Money is rotating out of Korea’s biggest AI/memory winners like… pic.twitter.com/2o7NezaHUz
— Limitless Finance (@trylimitlessfin) June 29, 2026
And AI has circular financing, which is more opaque than the trust of trust of trust of the 1920s, but produced similar leverage and crisis-prone excessive interconnectedness. Plus hyperscalers have such insatiable and growing needs for fund that they can’t get it through equity and have become more dependent on borrowing, when high-ish interest rates and a slow-moving crunch in the private debt markets means what they deem to be adequate funding is unlikely to be on offer.
More from the Financial Times’ take on the BIS report:
Big Tech’s AI spending spree risks ending in a prolonged “investment bust” that could rattle financial markets and damage the global economy, the Bank for International Settlements has warned.
The Basel-based organisation, which advises the world’s central banks, said the prospect of worse than expected returns in the tech sector could prompt investors to rapidly curb financing for AI companies, at a time when the five biggest “hyperscalers” are expected to invest more than $1tn from 2025 to the end of 2026.

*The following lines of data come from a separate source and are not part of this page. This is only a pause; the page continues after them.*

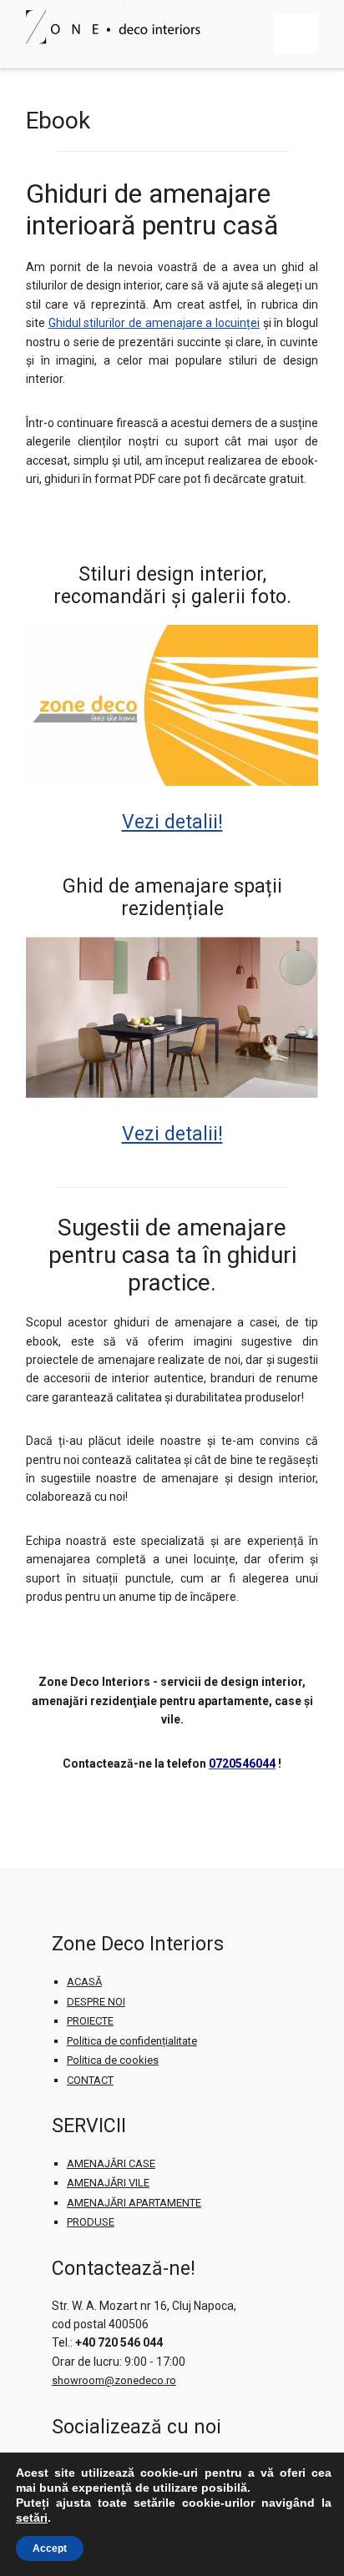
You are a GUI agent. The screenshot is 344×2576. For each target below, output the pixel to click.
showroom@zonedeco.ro (114, 2380)
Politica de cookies (113, 2060)
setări (32, 2517)
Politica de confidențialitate (132, 2041)
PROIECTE (90, 2021)
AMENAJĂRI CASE (111, 2163)
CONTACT (90, 2080)
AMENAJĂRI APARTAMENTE (134, 2202)
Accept (50, 2548)
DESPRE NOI (96, 2001)
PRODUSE (90, 2222)
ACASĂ (84, 1981)
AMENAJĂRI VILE (108, 2182)
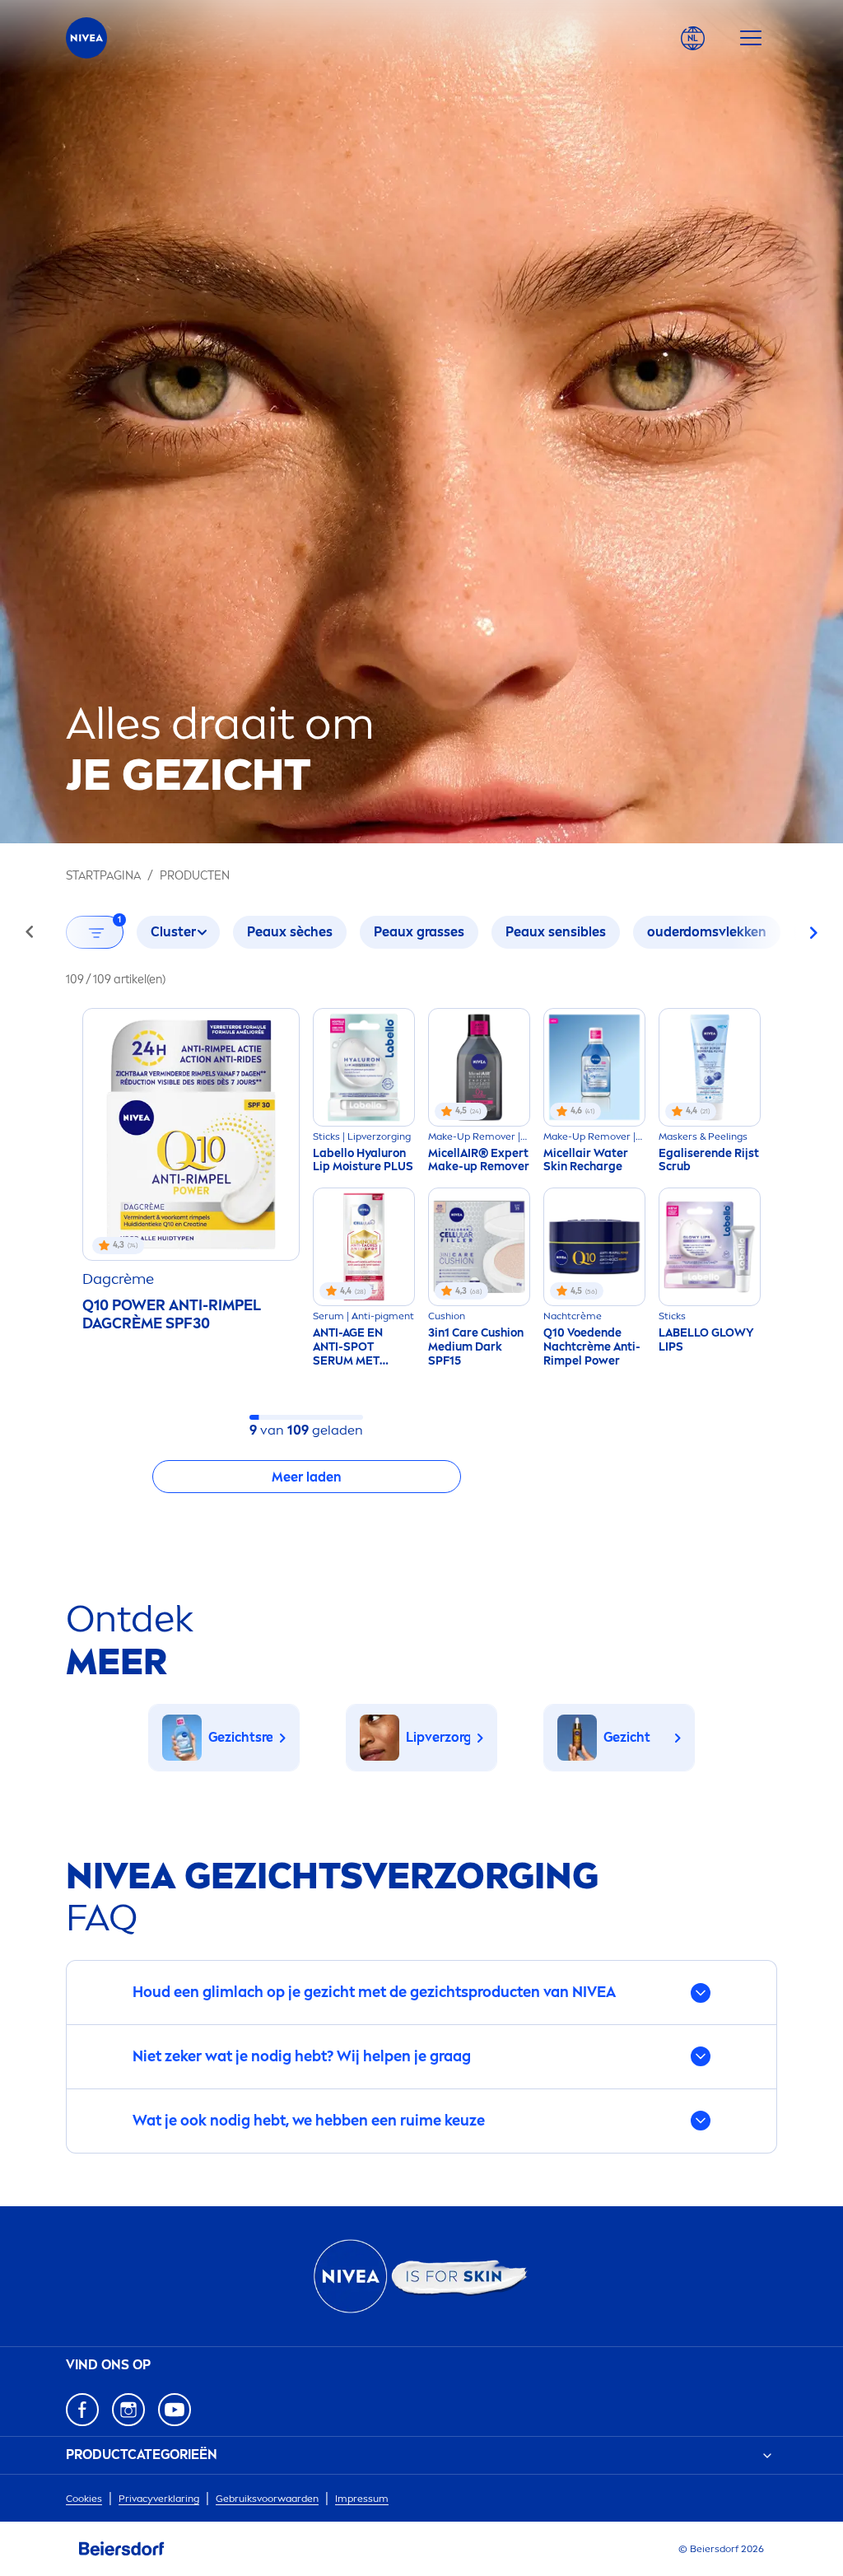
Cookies (84, 2498)
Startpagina (103, 876)
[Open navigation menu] (750, 38)
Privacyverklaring (159, 2498)
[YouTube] (174, 2409)
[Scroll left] (29, 932)
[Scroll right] (813, 932)
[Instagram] (128, 2409)
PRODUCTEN (195, 876)
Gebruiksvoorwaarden (267, 2498)
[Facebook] (82, 2409)
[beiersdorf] (122, 2548)
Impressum (362, 2498)
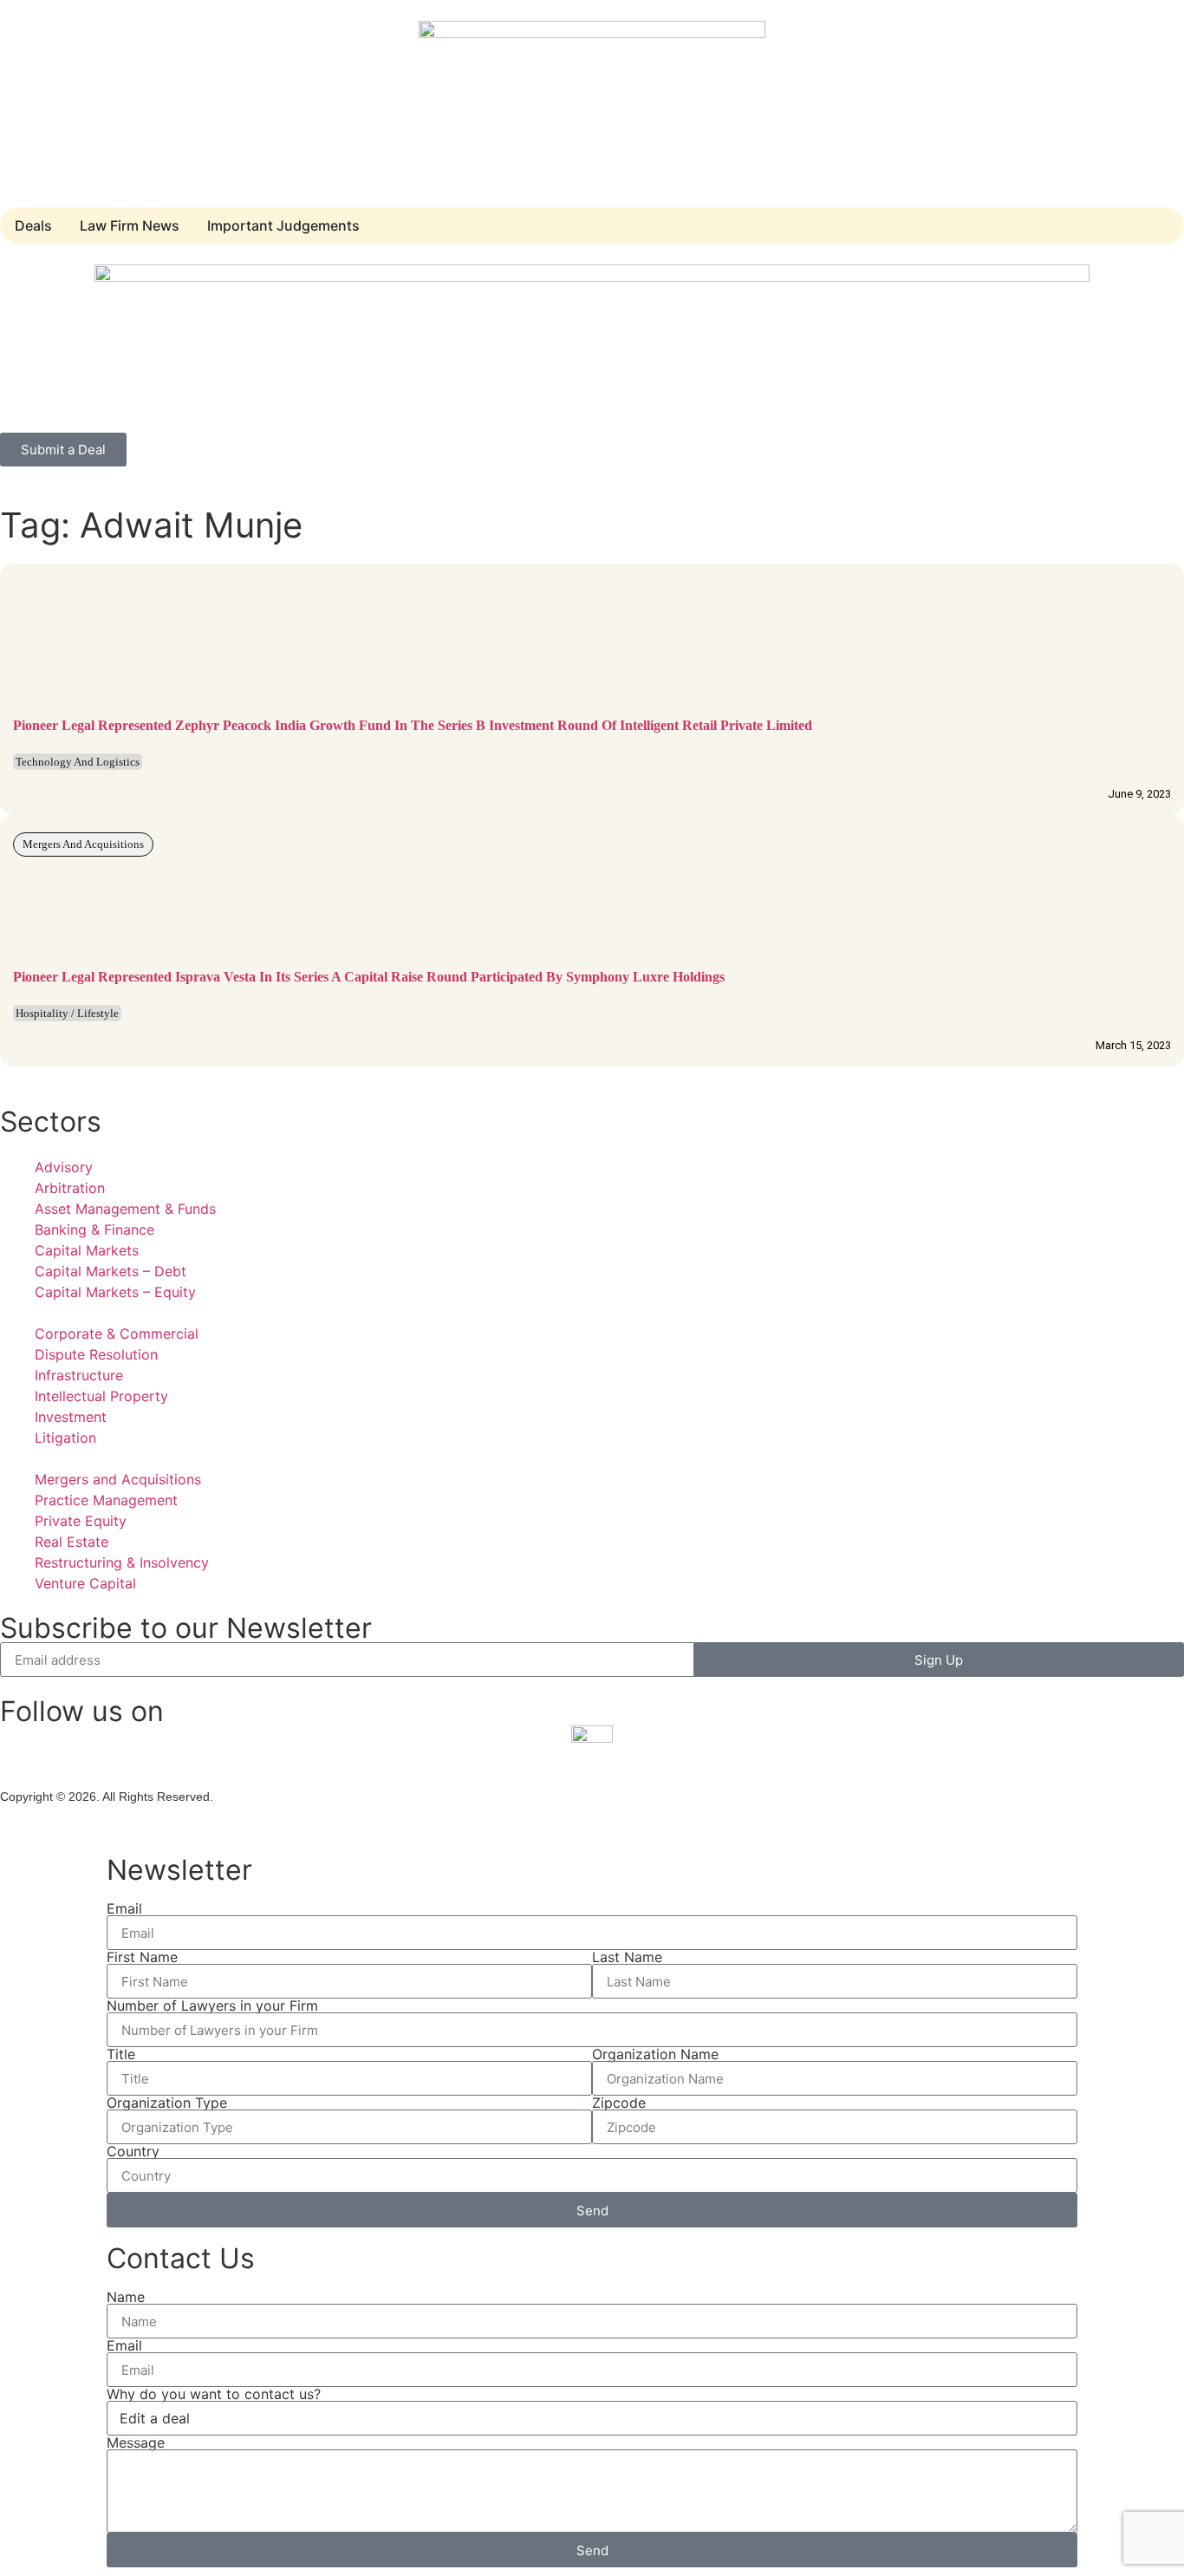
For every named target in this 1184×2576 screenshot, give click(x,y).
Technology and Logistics (78, 761)
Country (133, 2151)
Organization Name (655, 2054)
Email (124, 1908)
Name (126, 2297)
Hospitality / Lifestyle (67, 1013)
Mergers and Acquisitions (83, 844)
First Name (142, 1957)
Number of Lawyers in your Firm (212, 2005)
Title (121, 2054)
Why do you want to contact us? (214, 2394)
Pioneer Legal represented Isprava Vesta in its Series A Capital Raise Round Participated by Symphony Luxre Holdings (369, 976)
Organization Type (167, 2103)
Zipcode (619, 2103)
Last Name (627, 1957)
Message (136, 2442)
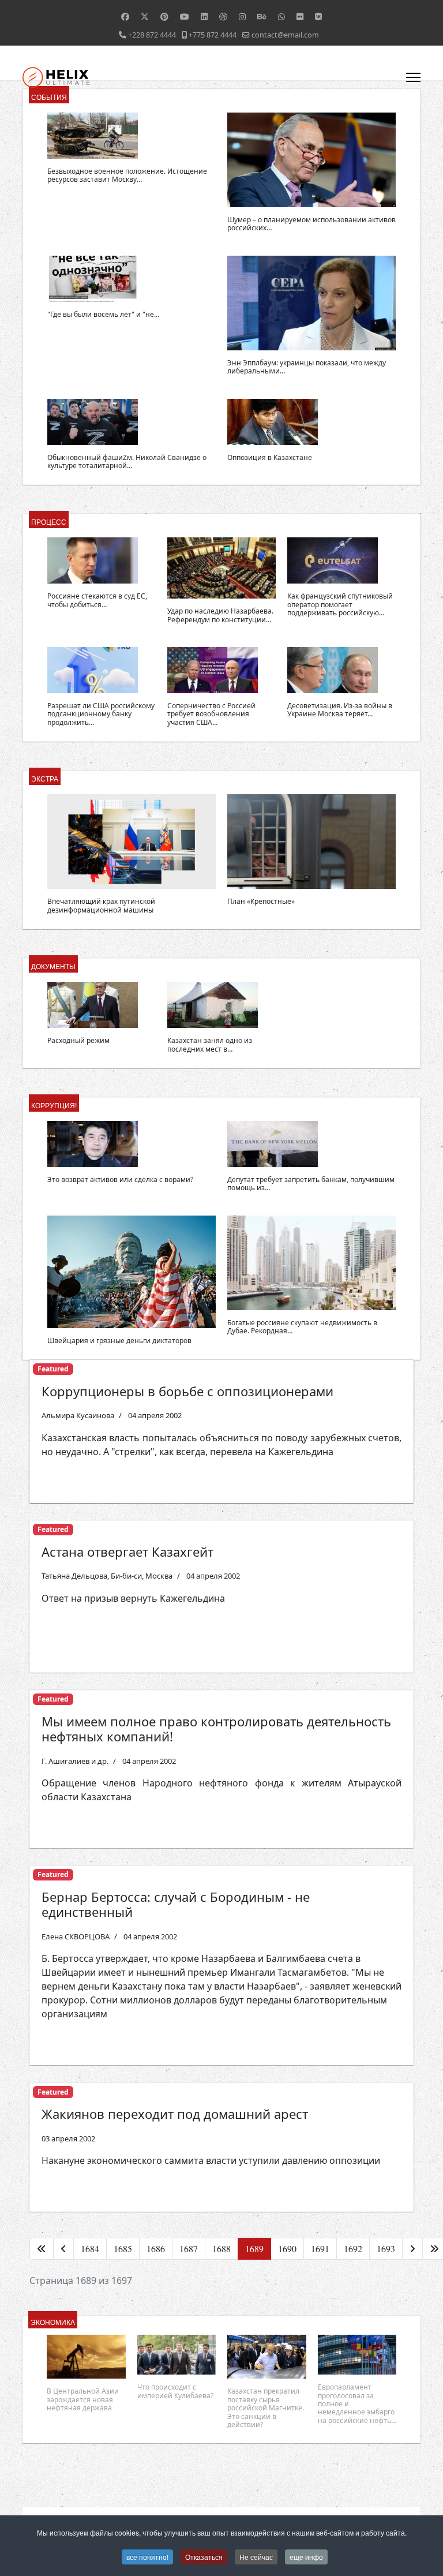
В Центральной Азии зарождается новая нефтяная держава (83, 2399)
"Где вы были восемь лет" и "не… (103, 314)
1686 (156, 2248)
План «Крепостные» (261, 901)
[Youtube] (184, 16)
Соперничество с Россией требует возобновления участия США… (211, 714)
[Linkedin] (204, 16)
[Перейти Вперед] (412, 2249)
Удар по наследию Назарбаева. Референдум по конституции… (220, 615)
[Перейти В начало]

The warning comes amid mounting concerns over the scale of equity and debt issuance fuelling the AI revolution and the turbulence this is creating in global markets. Tech groups have flooded into the global credit market, raising hundreds of billions of dollars to fund AI projects, taking advantage of corporate credit spreads that are close to their lowest level this century…
Big investors have warned that this rush to issue debt could test investors’ appetite, especially if the AI investment does not deliver an adequate return…
Allianz’s investment chief warned this week that SpaceX’s decision to launch a $25bn bond sale so soon after its IPO was a sign that markets had entered “bubble territory”….
A major equity market correction associated with AI could have broader implications today than in the past, the BIS added, because households have greater exposure to shares relative to their wealth and income.
Financial stability could also be endangered, given the volumes of debt being sold by AI companies to finance their investment, it warned.
However, pink paper readers provided a lot of AI-positive comments on the article. So a lot of true believers are not yet deterred.
Ed Zitron, in a characteristically lively talk, describes how the delay of the IPOs of OpenAI and Anthropic won’t improve their investor/funding tsuris, and how the sector seems set to become unable to meet its loopy-seeming combo of yawning-pit money hunger with zero prospects of adequate returns.
Again, a very bad ending seems baked in, but the incentives to keep the party going are massive.